Apollo Gauntlet (2017) s01e06 Episode Script

Bellenus Blade

1 Look at all this loot from the royal treasury! [Laughs.]
Down on the ground! This is a raid! [Yelling.]
They never listen.
[Grunting.]
[Music.]
Wait, what? The Ring of Aventia? That belongs to Daphne.
[Shimmering tone.]
Huh? What's this? Shit's all "Matrixy.
" Whoa! Totally, dude.
Apollo, you must leave this world within two days.
Otherwise, your butterfly effect could have heinous ramifications.
Oh, here we go again.
[Echoing.]
Listen, Ozborne, we're not all just pawns on your personal chessboard, okay? And I'm a firm believer in something called, uh, free will.
Ever heard of it? I will show you.
What's wrong with this? We look happy, like Romeo and Juliet.
Look closer.
You are both dead.
Oh.
Like Romeo and Juliet.
So what's next on the docket, Ozborne? What, do you want to show me some ISIS videos or animal shelter commercials? Retrieve Dr.
Benign from Corporal Vile's castle.
He will help you return to Earth before the royal wedding.

_____

TASK INSTRUCTIONS
A) Quote the Apollo Gauntlet script word for word, everything from "Apollo, you must" down to "uh, free will.".
B) Write the next part of the Apollo Gauntlet script, starting right after its final line.
The listing after the Apollo Gauntlet script is separate material with no tie to it.

DATA SECTION

_____

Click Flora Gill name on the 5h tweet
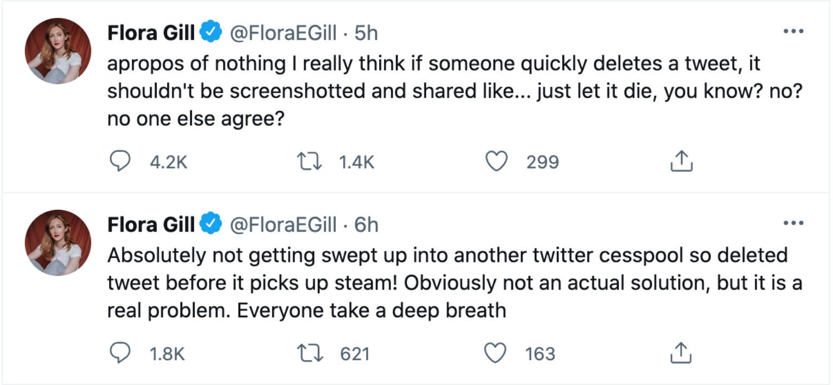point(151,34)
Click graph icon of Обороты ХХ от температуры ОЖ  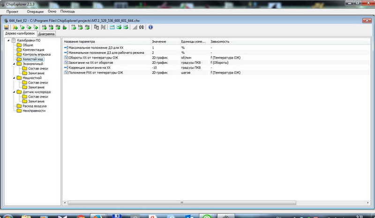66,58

_____

ANSWERS TO THE EXERCISE
A)
Apollo, you must leave this world within two days.
Otherwise, your butterfly effect could have heinous ramifications.
Oh, here we go again.
[Echoing.]
Listen, Ozborne, we're not all just pawns on your personal chessboard, okay? And I'm a firm believer in something called, uh, free will.

B)
And whatever you do, stay away from Da [Shimmering tone.]
[grunting continues.]
[chomps.]
You did hear what Ozborne said, right? You gotta stay away from Daphne until you leave.
No, no, all he said was "Da.
" Maybe he wants me to stay away from dancing until I leave.
Which, as we both know, is impossible.
[Humming.]
Yeah.
[Title music.]
Here comes Apollo Gauntlet 1x06 - Bellenus Blade [Music.]
Those idiots will realize how important I am.
They can't keep me cooped up like this.
[sing-songy.]
Benign.
Today's your lucky day, skid mark.
Uh, what do you mean? You're gonna build a machine, get us back to Earth.
[Beeps.]
Ah.
You had me at skid mark.
But there's one thing I want to do before we leave.
I'll allow it.
What do you want to do? [whispers.]
We have to be quiet, Apollo.
He's meditating.
Yeah.
No, for sure, yeah.
Oh, I've never seen him close up before.
This dude's got more wrinkles than a Shar Pei's grandma.
- Huh? - Nope! [Groans.]
- Well, let's get out of here! - Yes, yes, yes.
- Come on, get out.
- Absolutely.
Apollo Gauntlet! - Who's in the cat seat now?! - What? [Beeps.]
Did you did what I think you just did? Uh, yeah.
It'll be weird when Apollo goes back to Earth.
- I was just getting used to him.
- Good riddance, I say.
We had things pretty much figured out as a team before he showed up and and [Sobbing.]
Hi, guys.
You remember Dr.
Benign, right? Yeah, yeah, he was always trying to kill me.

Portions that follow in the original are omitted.